Reply to ‘TMEM230 variants in Parkinson’s disease’ and ‘Doubts about TMEM230 as a gene for parkinsonism’

Deng et al. reply — We have reported mutations in TMEM230 in familial Parkinson’s disease (PD). Some concerns have been raised regarding the pathogenicity of the TMEM230 mutations in PD^1,2. We have now obtained updated clinical information, genotyped the family DNA samples by using ~2 million SNPs for a whole-genome linkage study and reanalyzed whole-exome-sequencing data. We neither found any loci with more robust linkage than chromosome 20p (TMEM230) nor identified any variants better cosegregating with the disease than TMEM230 p.Arg141Leu in the Mennonite PD-affected family. Moreover, a whole-genome-sequencing analysis by a third party did not identify any variants that would better explain the inheritance of PD than TMEM230 p.Arg141Leu in this family. On the basis of this evidence and our previously reported data showing additional TMEM230 mutations in multiple PD-affected families, we remain confident that TMEM230 is a PD-associated gene.

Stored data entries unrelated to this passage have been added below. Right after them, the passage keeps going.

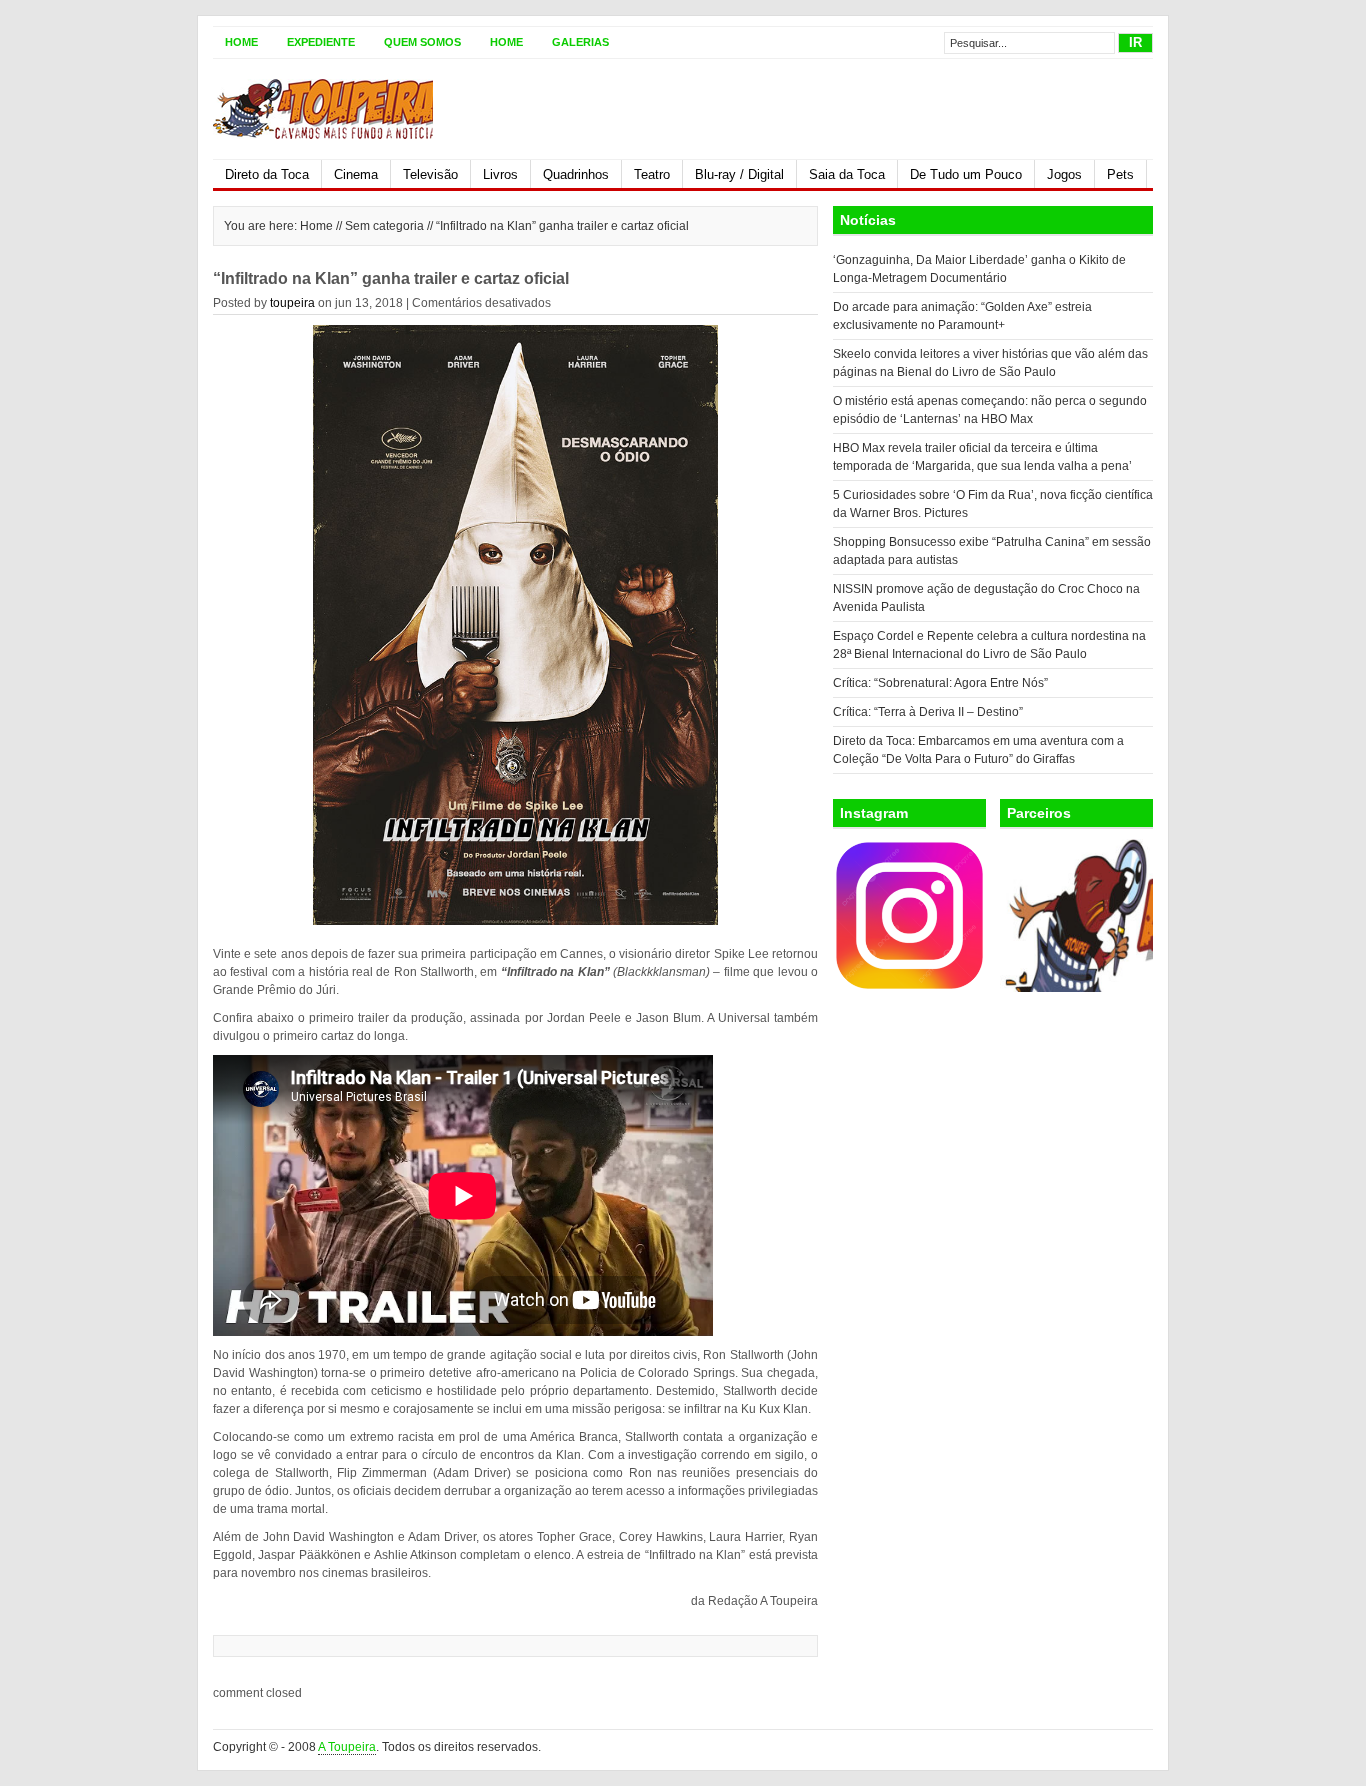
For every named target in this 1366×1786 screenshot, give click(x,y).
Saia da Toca (847, 174)
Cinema (356, 174)
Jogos (1064, 174)
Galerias (580, 42)
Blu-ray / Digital (739, 174)
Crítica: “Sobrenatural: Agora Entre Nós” (940, 683)
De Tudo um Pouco (966, 174)
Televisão (430, 174)
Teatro (652, 174)
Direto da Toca (267, 174)
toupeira (292, 303)
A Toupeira (347, 1747)
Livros (500, 174)
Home (241, 42)
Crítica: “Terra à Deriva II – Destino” (928, 712)
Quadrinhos (576, 174)
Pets (1120, 174)
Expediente (321, 42)
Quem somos (422, 42)
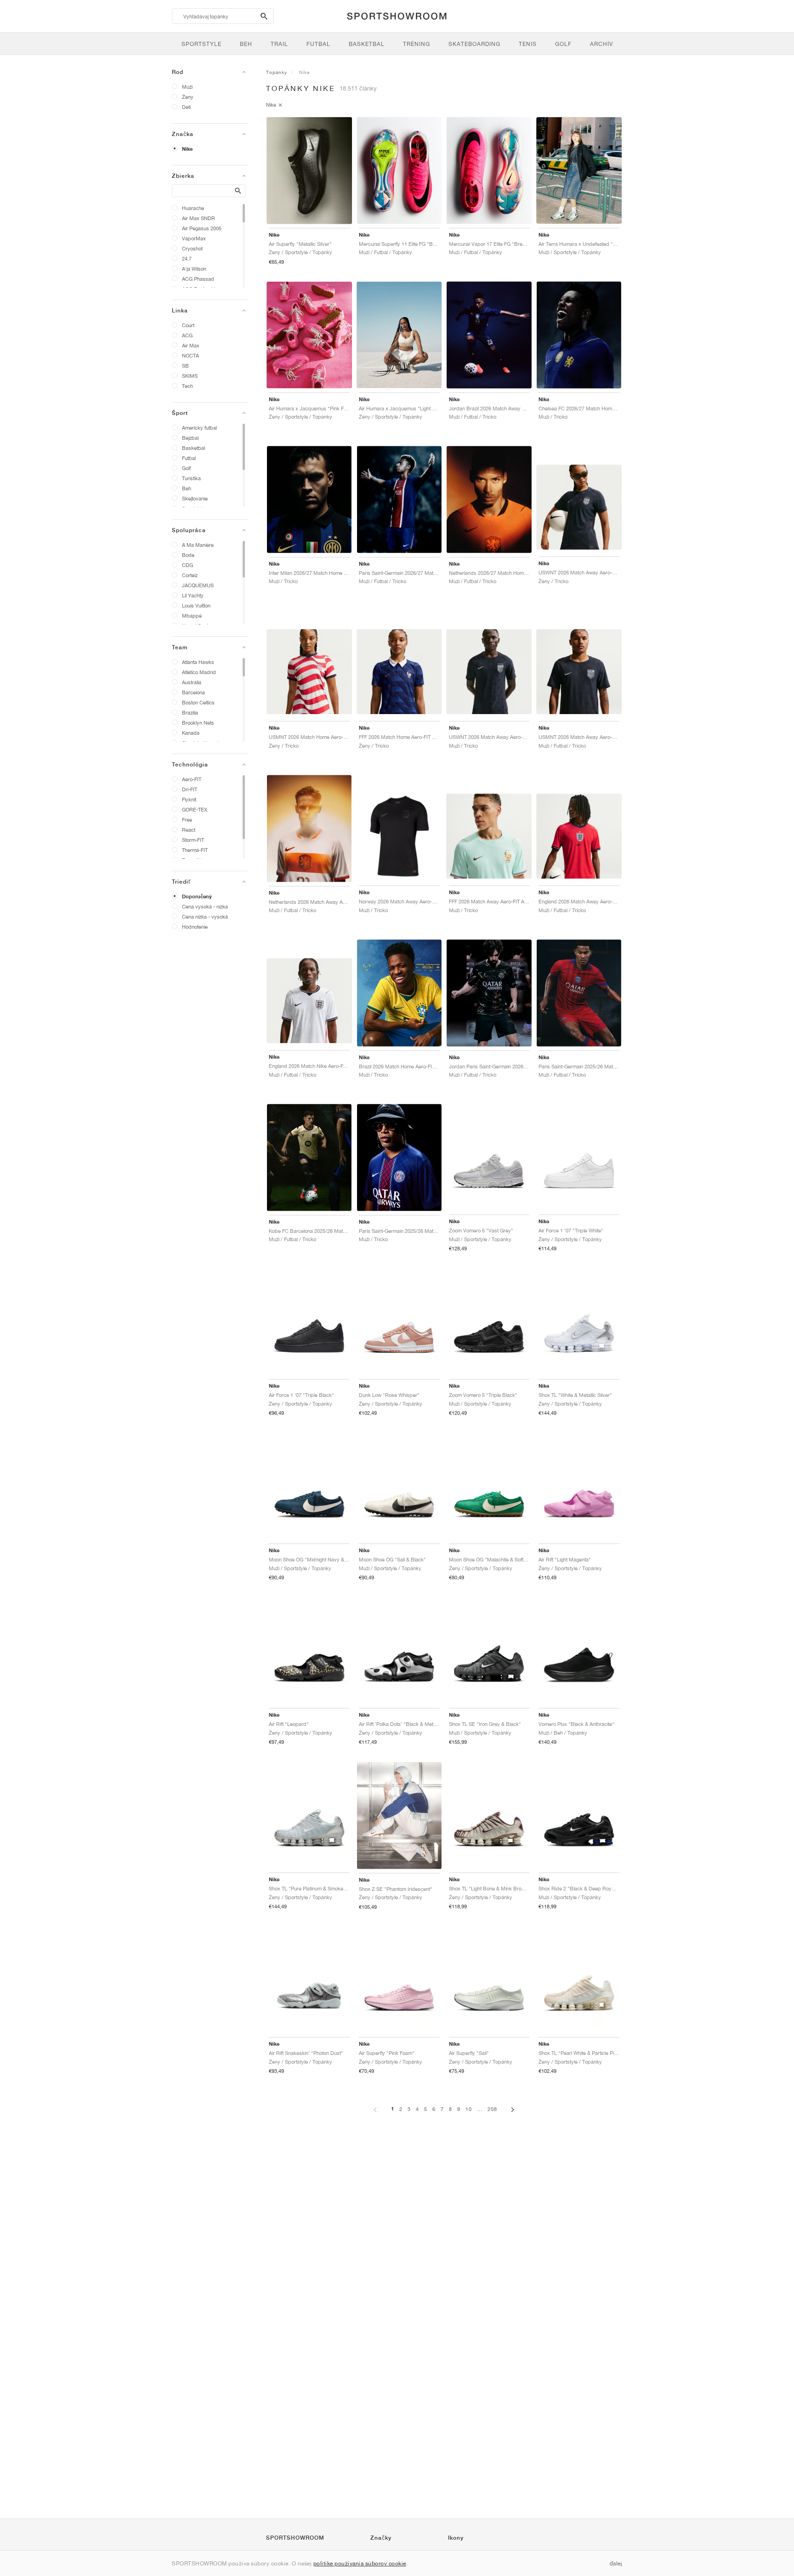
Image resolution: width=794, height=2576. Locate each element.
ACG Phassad (198, 279)
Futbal (189, 458)
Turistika (191, 478)
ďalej (616, 2563)
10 (468, 2109)
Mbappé (192, 615)
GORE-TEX (194, 809)
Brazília (190, 712)
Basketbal (193, 448)
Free (187, 820)
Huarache (193, 208)
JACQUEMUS (198, 585)
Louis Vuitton (196, 605)
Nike (187, 149)
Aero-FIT (191, 779)
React (188, 830)
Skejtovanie (195, 498)
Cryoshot (192, 248)
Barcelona (193, 692)
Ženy (187, 97)
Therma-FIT (195, 850)
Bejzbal (190, 438)
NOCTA (190, 355)
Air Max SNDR (198, 218)
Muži (187, 87)
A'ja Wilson (194, 269)
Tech (187, 386)
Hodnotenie (195, 927)
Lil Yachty (193, 595)
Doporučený (197, 896)
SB (185, 366)
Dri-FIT (189, 789)
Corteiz (190, 575)
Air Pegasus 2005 (201, 228)
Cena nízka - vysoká (205, 916)
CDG (187, 565)
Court (188, 325)
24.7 (187, 258)
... (479, 2109)
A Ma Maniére (198, 545)
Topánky (276, 72)
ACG (187, 335)
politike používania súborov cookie (359, 2563)
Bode (188, 555)
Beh (186, 488)
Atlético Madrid (199, 672)
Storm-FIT (193, 840)
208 (492, 2109)
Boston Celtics (198, 702)
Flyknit (189, 799)
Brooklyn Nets (198, 723)
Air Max (190, 345)
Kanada (190, 733)
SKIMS (190, 376)
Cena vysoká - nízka (205, 906)
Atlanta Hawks (198, 662)
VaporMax (194, 238)
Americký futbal (199, 428)
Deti (186, 107)
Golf (186, 468)
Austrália (191, 682)
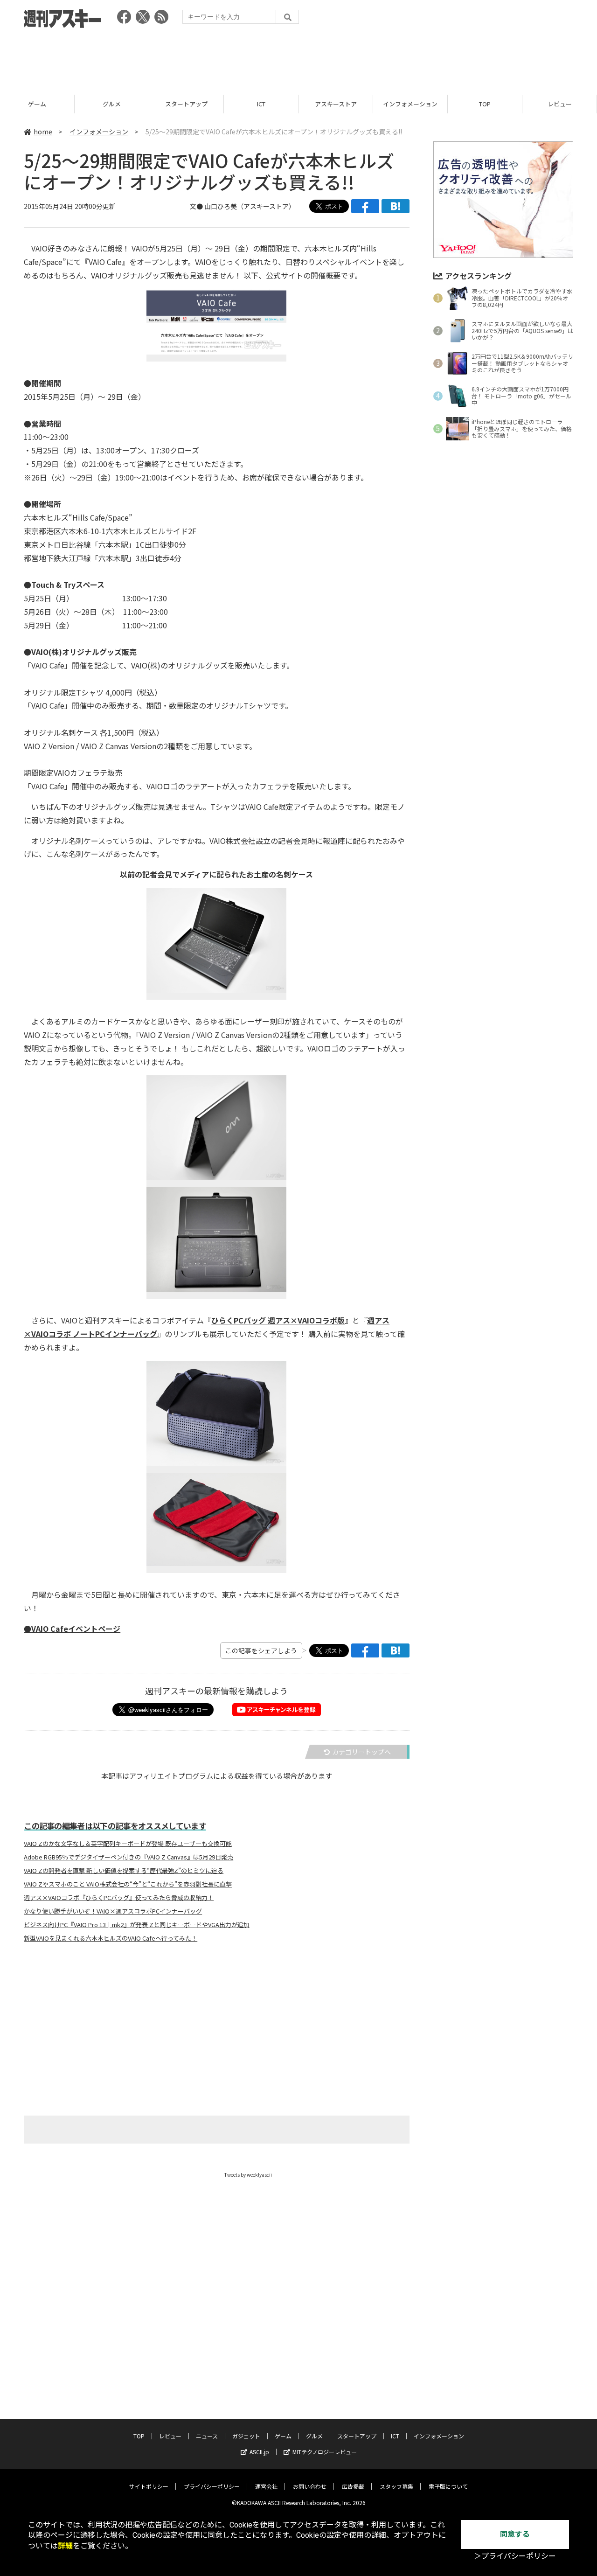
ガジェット (246, 2436)
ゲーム (37, 103)
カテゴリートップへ (361, 1751)
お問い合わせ (309, 2486)
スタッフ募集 (396, 2486)
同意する (515, 2534)
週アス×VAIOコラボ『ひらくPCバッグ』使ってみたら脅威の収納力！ (119, 1897)
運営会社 (266, 2486)
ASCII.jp (259, 2452)
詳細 (65, 2545)
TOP (485, 103)
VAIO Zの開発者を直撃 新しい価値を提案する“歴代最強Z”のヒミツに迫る (123, 1870)
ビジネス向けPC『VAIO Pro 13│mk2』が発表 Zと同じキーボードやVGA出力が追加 (137, 1925)
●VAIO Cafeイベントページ (72, 1628)
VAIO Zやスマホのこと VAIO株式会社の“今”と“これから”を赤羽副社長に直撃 (128, 1884)
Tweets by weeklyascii (248, 2174)
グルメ (112, 103)
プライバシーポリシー (212, 2486)
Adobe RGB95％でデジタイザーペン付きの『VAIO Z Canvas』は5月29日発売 (128, 1857)
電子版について (448, 2486)
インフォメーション (410, 103)
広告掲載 (353, 2486)
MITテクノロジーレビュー (324, 2452)
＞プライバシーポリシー (515, 2556)
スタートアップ (186, 103)
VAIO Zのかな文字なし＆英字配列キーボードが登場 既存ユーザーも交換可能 (128, 1843)
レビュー (560, 103)
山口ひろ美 (220, 206)
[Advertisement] (298, 58)
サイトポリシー (148, 2486)
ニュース (207, 2436)
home (43, 131)
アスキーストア (336, 103)
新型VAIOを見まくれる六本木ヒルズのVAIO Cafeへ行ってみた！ (110, 1938)
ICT (261, 103)
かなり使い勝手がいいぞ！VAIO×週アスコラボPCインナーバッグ (113, 1911)
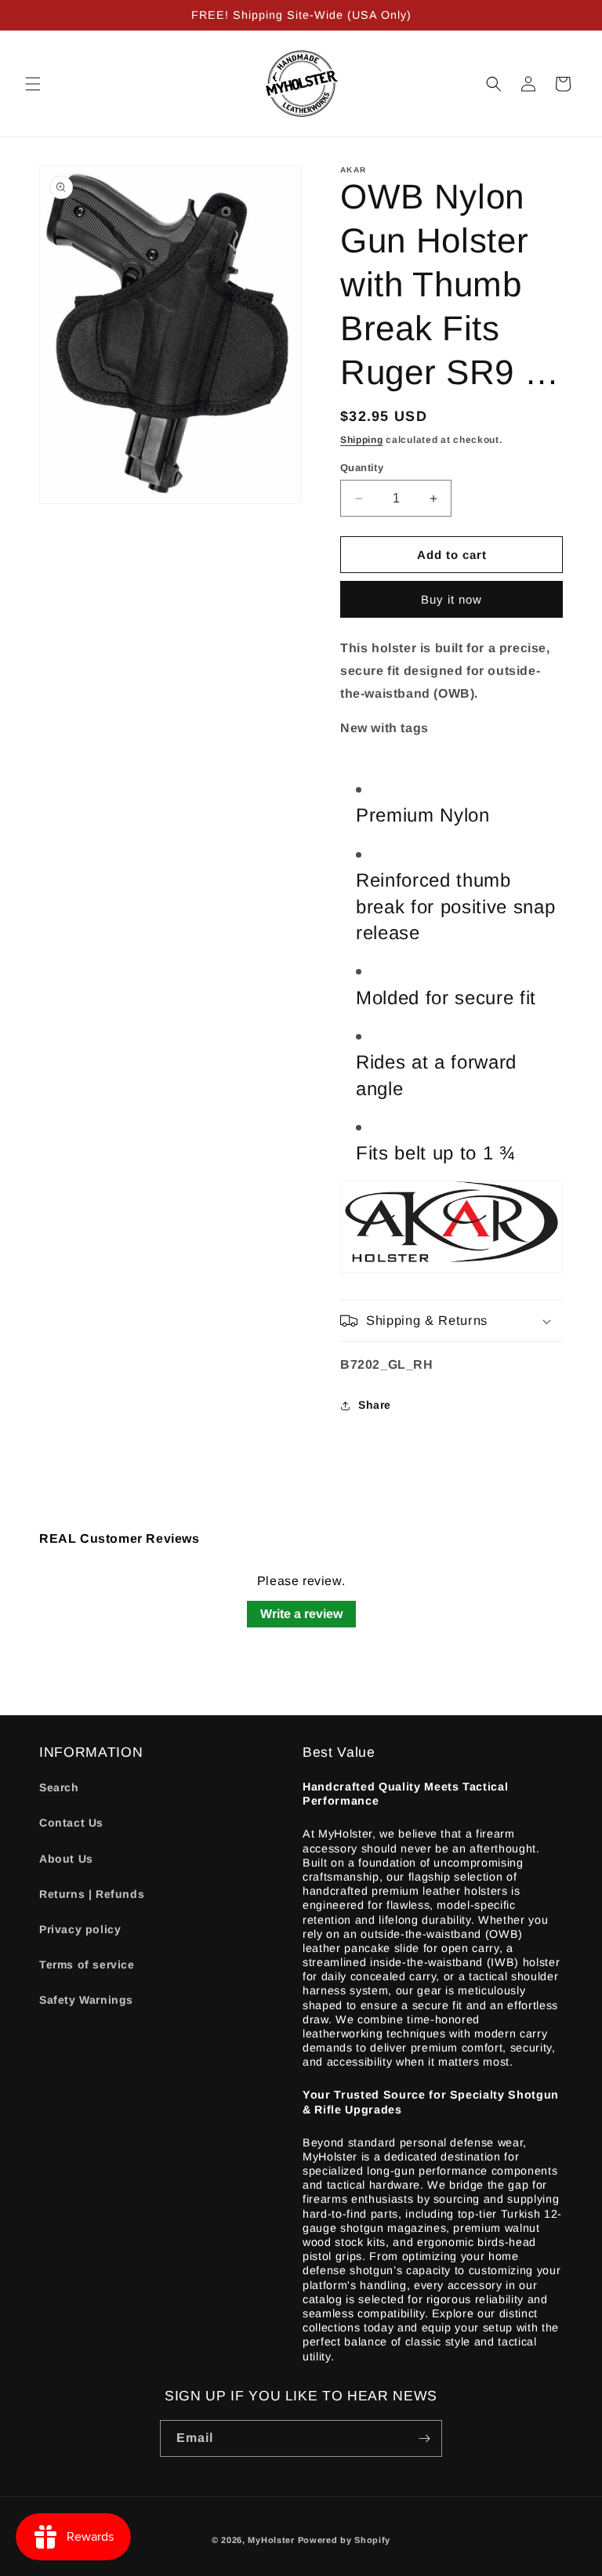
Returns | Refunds (91, 1894)
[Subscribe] (424, 2438)
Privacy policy (80, 1929)
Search (59, 1787)
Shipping (361, 439)
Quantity (361, 467)
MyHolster (271, 2540)
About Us (66, 1858)
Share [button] (374, 1405)
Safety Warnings (86, 2000)
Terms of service (87, 1964)
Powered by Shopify (344, 2540)
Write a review (301, 1613)
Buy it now (451, 599)
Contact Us (71, 1822)
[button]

Our original genetic linkage study of the Mennonite PD family was performed by using more than 300 microsatellite polymorphic markers³. Although unlikely, it is still possible that we might have missed the causal PD locus, owing to the relatively low density of the microsatellite markers. To address this concern², we obtained updated clinical information and performed MegaEx chip screening of the family DNA samples by using ~2 million SNPs.